Anche alla luce di questo, l'anniversario della morte potrebbe essere una buona scusa per avvicinarci a un autore che ha ancora molto da dare a noi lettori del 2022, che siamo in qualche modo più attrezzati per apprezzare quelle dinamiche non scontate che abbiamo visto. "In Verga - spiega Zinato - ci sono tre elementi riconoscibili e attualizzabili. Uno riguarda la lotta per la vita, che era tanto forte a fine Ottocento nel mondo arcaico siciliano quanto lo è oggi nel mondo globalizzato, che è fondato su una lotta all'ultimo sangue per il dominio economico dell'uomo sull'uomo. Poi c'è la capacità della grande letteratura di dare voce non solo in maniera manichea o stereotipata al rapporto complesso tra vittime e carnefici. Verga lo fa eliminando ogni intento moralistico, mettendo in evidenza questo rapporto in maniera verista, ma verista attualizzata. Infine c'è l'impasto dialettale e la valorizzazione dei dialetti a contatto con l'italiano".

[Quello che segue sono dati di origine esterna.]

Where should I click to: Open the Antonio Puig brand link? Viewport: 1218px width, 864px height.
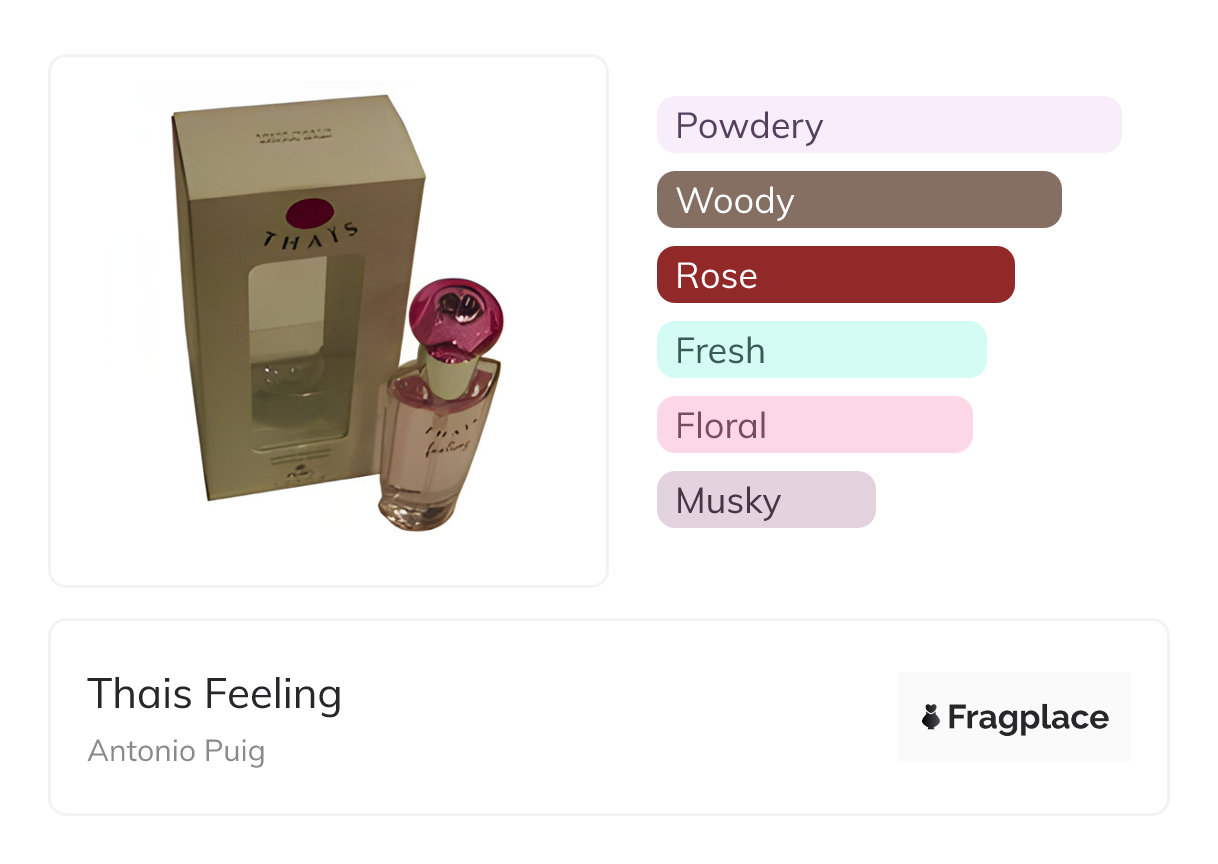tap(176, 751)
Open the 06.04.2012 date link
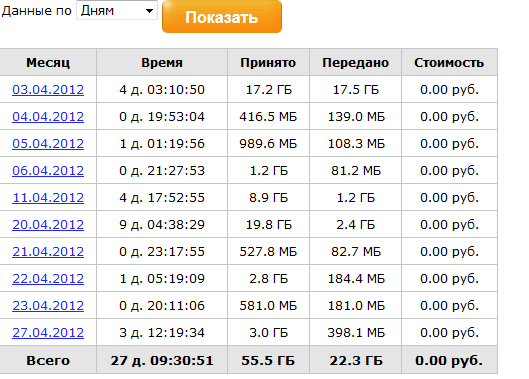 pos(48,170)
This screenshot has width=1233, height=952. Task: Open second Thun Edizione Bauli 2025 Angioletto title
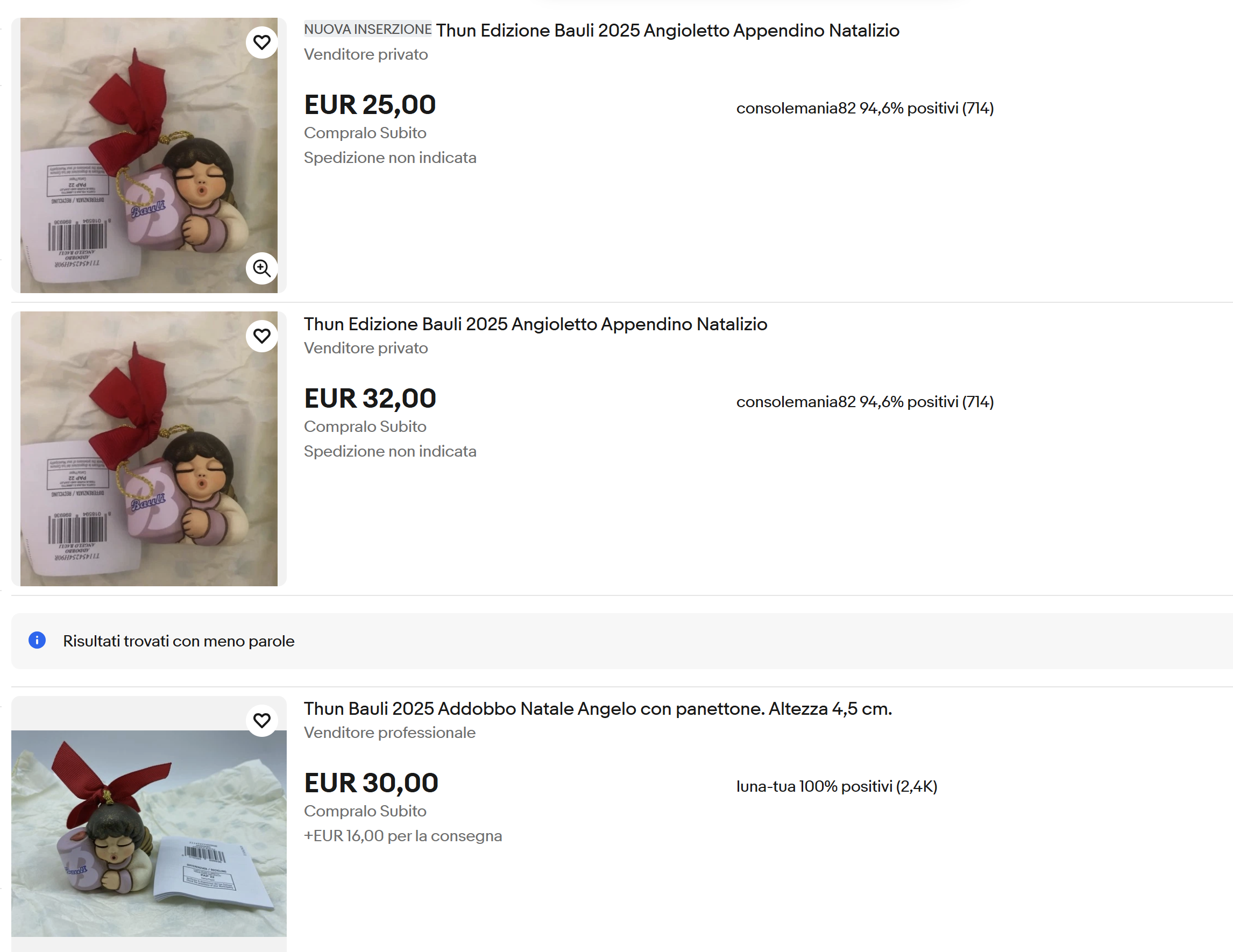coord(535,324)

Per tutte le ragioni che abbiamo visto, Verga è un autore meno facile di altri, ma affrontarlo senza pregiudizi varrebbe il piccolo sacrificio, a partire dalla scuola dell'obbligo. "Pensiamo a quello che succede a scuola - conclude Zinato - quando l'insegnante storicizza Rosso Malpelo mettendolo in relazione con l'arcaico mondo meridionale post unitario, e lo studente lo sente lontano. In realtà Verga scrive di quel mondo con una lente moderna, perché è a Milano mentre concepisce il verismo e Milano è la città delle banche e delle imprese industriali; quindi quando lui mette in scena un personaggio emarginato e perturbante come Rosso Malpelo non intende soltanto rappresentare l'arretratezza meridionale, ma vuole anche realizzare un'estrema modernità di scelte stilistiche. Malpelo non è soltanto storicamente un lavoratore di una cava sulle pendici del vulcano siciliano, ma è anche, per molti aspetti, un personaggio paradossale che ci mostra la fragilità della vita umana, che ci mostra i limiti della soglia tra la vita e la morte. Il suo mondo è un mondo demoniaco, un mondo sotterraneo. È una sorta di inferno terrestre che ha qualcosa di archetipico e valido per ogni epoca e abbiamo un tema, quello del lavoro minorile, che non è soltanto di pertinenza storica, ma è anche soprastorico: possiamo riconoscere elementi attuali non solo sociali, ma anche dell'immaginario antropologico".